3. Serangan dari Kerajaan Cholamandala
Persaingan dagang memang kejam, Ma. Kerajaan Cholamandala dari India Selatan, di bawah Raja Rajendra Chola, melihat Sriwijaya sebagai ancaman. Mereka pun melancarkan serangan yang membuat Sriwijaya kewalahan. Penyerangan ini bukan hanya merugikan secara materi, tapi juga membuat banyak wilayah jajahan Sriwijaya melepaskan diri.
4. Melemahnya Kendali Pusat dan Lahirnya Entitas Lokal
Serangan dari Cholamandala membuat daerah-daerah bawahan Sriwijaya seperti kehilangan rasa hormat. Kekuatan lokal mulai tumbuh, bahkan Jambi berani mengirim utusan sendiri ke China pada tahun 1082. Ini menunjukkan bahwa kendali pusat di Sriwijaya sudah sangat lemah.

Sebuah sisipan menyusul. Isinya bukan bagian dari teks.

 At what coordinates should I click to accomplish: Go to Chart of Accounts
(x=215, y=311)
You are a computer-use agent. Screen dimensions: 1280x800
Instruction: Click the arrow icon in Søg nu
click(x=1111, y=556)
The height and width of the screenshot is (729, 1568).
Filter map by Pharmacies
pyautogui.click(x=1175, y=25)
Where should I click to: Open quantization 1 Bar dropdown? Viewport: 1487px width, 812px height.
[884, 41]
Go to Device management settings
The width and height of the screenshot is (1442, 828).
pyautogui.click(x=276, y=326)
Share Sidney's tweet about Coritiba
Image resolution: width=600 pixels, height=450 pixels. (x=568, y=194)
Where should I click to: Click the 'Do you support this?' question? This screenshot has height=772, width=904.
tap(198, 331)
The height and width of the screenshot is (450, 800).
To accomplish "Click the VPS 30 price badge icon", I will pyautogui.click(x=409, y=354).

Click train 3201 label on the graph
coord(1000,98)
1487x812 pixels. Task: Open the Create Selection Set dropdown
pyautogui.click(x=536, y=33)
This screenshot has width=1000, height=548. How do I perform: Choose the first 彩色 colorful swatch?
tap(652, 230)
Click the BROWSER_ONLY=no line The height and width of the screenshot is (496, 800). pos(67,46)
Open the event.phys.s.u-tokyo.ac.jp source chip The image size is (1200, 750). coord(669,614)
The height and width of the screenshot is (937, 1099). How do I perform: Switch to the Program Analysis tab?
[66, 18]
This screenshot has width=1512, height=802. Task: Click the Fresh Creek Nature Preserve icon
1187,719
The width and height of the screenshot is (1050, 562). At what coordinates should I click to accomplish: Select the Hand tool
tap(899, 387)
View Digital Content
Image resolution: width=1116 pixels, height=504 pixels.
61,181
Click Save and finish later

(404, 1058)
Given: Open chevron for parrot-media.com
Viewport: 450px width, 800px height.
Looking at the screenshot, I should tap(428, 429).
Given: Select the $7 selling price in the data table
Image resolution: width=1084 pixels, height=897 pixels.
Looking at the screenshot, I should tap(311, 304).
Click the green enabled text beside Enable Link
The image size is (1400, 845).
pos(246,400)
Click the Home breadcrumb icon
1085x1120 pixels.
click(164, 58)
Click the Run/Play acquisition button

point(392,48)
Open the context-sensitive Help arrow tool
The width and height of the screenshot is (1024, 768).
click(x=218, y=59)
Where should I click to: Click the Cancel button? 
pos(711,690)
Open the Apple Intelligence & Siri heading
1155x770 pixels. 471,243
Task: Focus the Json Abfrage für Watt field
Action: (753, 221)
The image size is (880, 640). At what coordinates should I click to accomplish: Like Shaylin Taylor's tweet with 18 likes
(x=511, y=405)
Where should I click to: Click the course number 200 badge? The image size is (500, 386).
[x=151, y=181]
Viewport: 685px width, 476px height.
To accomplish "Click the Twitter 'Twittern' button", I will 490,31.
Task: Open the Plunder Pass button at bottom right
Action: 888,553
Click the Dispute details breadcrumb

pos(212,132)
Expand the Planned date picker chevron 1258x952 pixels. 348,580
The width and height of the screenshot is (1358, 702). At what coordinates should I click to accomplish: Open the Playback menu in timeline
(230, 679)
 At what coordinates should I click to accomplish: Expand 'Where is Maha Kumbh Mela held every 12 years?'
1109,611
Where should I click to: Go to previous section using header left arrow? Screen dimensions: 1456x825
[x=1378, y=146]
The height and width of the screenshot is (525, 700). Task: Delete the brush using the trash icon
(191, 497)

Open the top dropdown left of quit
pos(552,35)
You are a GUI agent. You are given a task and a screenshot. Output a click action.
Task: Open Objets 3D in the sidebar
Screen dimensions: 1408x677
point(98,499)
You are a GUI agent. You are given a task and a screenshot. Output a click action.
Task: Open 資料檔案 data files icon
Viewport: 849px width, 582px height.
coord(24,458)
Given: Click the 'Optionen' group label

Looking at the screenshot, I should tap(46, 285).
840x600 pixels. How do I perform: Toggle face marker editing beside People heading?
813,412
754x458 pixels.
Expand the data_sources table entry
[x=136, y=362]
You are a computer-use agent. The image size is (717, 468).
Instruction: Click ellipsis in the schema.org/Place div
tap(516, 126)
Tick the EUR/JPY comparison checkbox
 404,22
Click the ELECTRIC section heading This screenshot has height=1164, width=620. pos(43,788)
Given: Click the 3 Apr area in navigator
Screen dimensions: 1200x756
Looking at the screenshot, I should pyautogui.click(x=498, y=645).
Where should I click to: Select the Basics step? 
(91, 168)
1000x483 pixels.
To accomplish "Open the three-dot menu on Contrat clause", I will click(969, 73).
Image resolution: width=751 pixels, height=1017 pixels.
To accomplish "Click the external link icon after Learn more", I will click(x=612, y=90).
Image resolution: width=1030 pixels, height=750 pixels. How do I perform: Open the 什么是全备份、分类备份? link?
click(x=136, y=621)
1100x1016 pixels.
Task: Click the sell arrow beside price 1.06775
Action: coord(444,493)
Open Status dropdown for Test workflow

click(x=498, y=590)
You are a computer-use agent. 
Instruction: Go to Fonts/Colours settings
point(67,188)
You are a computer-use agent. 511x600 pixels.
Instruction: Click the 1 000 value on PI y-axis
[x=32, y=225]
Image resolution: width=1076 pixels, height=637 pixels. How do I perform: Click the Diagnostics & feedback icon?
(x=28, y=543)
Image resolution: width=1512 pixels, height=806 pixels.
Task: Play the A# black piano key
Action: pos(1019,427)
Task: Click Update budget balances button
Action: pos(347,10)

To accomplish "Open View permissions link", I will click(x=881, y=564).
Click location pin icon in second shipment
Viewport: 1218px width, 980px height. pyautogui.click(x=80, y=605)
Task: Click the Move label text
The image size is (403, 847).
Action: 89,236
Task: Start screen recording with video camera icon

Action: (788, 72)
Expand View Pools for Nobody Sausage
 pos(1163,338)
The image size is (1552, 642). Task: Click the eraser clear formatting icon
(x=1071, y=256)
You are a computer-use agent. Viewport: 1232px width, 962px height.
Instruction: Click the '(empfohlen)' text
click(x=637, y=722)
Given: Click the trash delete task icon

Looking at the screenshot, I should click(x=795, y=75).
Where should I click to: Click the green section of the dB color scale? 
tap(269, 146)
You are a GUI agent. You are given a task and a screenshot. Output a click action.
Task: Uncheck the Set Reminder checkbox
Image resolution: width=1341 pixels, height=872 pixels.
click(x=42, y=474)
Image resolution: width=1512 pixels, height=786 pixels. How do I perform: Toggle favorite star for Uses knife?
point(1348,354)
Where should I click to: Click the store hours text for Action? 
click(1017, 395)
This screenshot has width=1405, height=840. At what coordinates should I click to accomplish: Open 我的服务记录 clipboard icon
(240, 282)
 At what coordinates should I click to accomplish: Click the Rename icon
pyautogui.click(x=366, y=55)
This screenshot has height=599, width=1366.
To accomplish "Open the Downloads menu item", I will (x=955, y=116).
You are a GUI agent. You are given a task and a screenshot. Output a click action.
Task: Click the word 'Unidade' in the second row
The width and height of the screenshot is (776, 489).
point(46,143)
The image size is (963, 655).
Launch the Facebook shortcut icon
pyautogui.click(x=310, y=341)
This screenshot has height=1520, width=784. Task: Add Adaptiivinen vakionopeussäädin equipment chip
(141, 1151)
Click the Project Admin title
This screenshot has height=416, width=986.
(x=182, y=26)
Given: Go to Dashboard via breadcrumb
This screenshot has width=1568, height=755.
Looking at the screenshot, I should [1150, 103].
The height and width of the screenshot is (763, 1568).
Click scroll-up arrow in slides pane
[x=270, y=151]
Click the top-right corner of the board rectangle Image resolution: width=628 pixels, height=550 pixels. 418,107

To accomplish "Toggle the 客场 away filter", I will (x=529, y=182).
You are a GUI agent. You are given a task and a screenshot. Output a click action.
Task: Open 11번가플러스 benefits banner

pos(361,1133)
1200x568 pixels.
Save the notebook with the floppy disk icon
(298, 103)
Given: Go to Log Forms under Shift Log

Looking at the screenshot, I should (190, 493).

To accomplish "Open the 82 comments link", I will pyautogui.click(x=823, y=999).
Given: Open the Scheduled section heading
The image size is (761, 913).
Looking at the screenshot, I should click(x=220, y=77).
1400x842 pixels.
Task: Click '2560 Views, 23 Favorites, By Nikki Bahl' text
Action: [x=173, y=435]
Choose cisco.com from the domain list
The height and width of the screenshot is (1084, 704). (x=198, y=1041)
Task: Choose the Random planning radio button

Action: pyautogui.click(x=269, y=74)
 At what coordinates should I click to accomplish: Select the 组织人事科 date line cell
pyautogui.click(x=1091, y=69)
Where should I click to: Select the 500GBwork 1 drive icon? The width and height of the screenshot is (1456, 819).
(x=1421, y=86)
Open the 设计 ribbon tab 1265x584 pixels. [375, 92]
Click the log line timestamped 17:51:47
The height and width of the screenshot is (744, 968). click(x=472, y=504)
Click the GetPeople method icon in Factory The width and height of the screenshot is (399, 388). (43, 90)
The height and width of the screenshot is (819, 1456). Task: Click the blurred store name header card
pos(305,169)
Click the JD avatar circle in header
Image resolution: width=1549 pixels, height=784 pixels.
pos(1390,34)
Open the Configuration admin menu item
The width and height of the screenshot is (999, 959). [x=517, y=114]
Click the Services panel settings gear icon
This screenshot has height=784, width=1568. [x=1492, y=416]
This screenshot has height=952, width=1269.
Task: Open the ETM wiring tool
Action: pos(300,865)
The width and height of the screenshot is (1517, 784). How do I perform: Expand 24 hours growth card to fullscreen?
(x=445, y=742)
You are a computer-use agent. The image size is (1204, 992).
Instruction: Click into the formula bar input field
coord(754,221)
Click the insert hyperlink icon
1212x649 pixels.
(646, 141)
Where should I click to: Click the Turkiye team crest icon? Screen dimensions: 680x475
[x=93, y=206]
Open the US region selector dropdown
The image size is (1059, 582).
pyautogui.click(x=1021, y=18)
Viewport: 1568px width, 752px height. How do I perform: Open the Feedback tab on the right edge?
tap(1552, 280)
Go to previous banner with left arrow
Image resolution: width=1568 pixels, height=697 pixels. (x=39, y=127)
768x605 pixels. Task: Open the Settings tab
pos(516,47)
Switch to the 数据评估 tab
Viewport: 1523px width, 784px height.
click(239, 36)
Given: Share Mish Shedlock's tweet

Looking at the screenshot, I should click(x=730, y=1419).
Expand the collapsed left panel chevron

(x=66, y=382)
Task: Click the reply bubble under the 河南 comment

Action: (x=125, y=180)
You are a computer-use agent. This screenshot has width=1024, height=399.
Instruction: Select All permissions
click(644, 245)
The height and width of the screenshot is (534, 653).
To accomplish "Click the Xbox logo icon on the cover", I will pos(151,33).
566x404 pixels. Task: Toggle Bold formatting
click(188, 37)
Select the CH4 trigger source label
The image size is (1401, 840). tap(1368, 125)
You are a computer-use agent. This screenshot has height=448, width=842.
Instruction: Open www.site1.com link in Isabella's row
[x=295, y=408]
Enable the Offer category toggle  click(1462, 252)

5. Ekspansi Singasari dan Ambisi Jawa
Ekspedisi Pamalayu pada tahun 1275 dari Singasari, Jawa Timur, bukan sekadar kunjungan biasa. Ini adalah taktik untuk melemahkan pengaruh Sriwijaya di Selat Malaka dan Sumatera. Singasari, yang kemudian digantikan oleh Majapahit, memiliki ambisi untuk mengambil alih wilayah-wilayah penting yang sebelumnya dikuasai Sriwijaya.
6. Ekspansi Kekuatan Asing dan Pergeseran Geopolitik
Cina di bawah kekuasaan Kubilai Khan dari Mongol, yang diteruskan oleh Dinasti Ming, juga memainkan peran penting dalam keruntuhan Sriwijaya. Ekspansi Cina ke Asia Tenggara mengubah peta kekuatan di kawasan, melemahkan posisi Sriwijaya yang sebelumnya sangat dominan.
7. Munculnya Pengaruh Islam dan Kerajaan Baru
Terakhir, masuknya pengaruh Islam, terutama di wilayah Aceh Timur, turut mengubah lanskap politik dan budaya. Pengaruh Sriwijaya, yang bercorak Buddha, semakin memudar. Hal ini memicu munculnya kerajaan-kerajaan kecil bercorak Islam, seperti Kerajaan Samudera Pasai, yang menandai era baru di Nusantara.
Jadi, Ma, keruntuhan Sriwijaya bukanlah karena satu faktor tunggal, melainkan kombinasi dari berbagai masalah. Perang, pajak tinggi, serangan dari luar, ambisi kerajaan lain, pergeseran geopolitik, hingga perubahan budaya dan agama, semua ikut andil dalam mengakhiri kejayaan Sriwijaya. Kejadian ini adalah pengingat bahwa tidak ada kekuatan yang abadi. Segala sesuatu bisa berubah dan runtuh jika tidak mampu beradaptasi. Semoga informasi ini menambah wawasan kita ya, Ma!